Es que no nos han faltado tragedias, agravadas por profecías aterradoras, denuncias de turbios manejos especulativos, protagonizados por oscuros personajes de exportación no tradicional. A ello se suma el tono sombrío de muchos comentarios, especialmente políticos y económicos. Se discute si la delincuencia aumenta o no o si se trata sólo de percepciones. Y, por primera vez en nuestra historia, el tema de los inmigrantes se convirtió en motivo de polémica generalizada, avivada por quienes han querido llevar agua a sus propios molinos electorales. Fuera de la Araucanía, el tema de lo que se llamaba “el conflicto mapuche” parece importar poco, motivando la justa queja de quienes viven en la región y tratan de encontrar una salida. Pero, como se reitera una y otra vez, importa más un asalto en el centro de la capital, un “portonazo” en el barrio alto o un baleo entre traficantes en poblaciones marginales.
Hay, efectivamente, mu-
cha materia prima para alimentar las hogueras del pesimismo.

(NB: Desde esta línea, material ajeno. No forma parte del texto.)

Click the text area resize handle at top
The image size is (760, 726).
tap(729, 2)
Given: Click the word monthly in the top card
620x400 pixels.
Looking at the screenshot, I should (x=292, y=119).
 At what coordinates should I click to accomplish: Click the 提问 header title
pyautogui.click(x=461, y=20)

Pero ¿se justifica realmente?
Un ejemplo que vale la pena analizar es el de Chiloé. En su último viaje, después del terremoto de Melinka, la Presidenta Bachelet hizo ver lo mal que lo han pasado sus habitantes: “Este ha sido un año difícil para Chiloé. Partimos el verano con la marea roja que generó un gran desastre y ahora el terremoto”.
La lección de Chiloé, sin embargo, va más allá de la resistencia de los chilotes. El que el terremoto de gran magnitud no provocara gran destrucción y ninguna víctima fatal apunta a una realidad duramente aprendida: es necesario prevenir permanentemente. Terremotos y tsunamis, incendios masivos, ruptura de matrices de agua, derrumbes y otros peligros han ayudado a que cada vez haya menos víctimas. Pero hay que cuidarse de sacar cuentas demasiado alegres. En Chiloé se conjugaron varios elementos positivos: la hora (mediodía), el día (el feriado del 25 de diciembre) y el predominio de la madera en las construcciones.

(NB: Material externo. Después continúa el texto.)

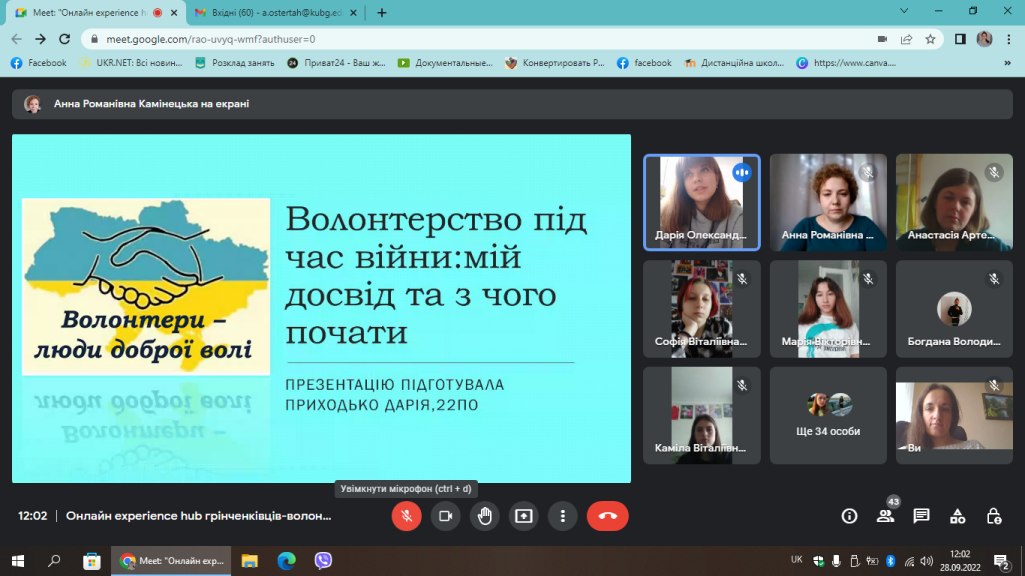Viewport: 1025px width, 576px height.
Task: End the call with the red button
Action: (x=607, y=516)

Con todo, considerando incluso estas circunstancias que no fueron las del terremoto del 27 de febrero de 2010, la visión es positiva. Y no sólo en esta materia. Vale la pena recordar que el Presidente de Perú, Pedro Pablo Kuczynski, advirtió acerca de la necesidad de mirar positivamente la situación: “Los de la casa son siempre más pesimistas que los que miramos de afuera. Chile ha hecho un salto maravilloso en los últimos 40 años y ha llegado al peldaño de la modernidad”, afirmó durante su reciente visita.
Si vamos a recurrir a videntes extranjeros, yo prefiero al Mandatario peruano antes que “Carlinhos”, el pro-
feta brasileño de los mega-desastres.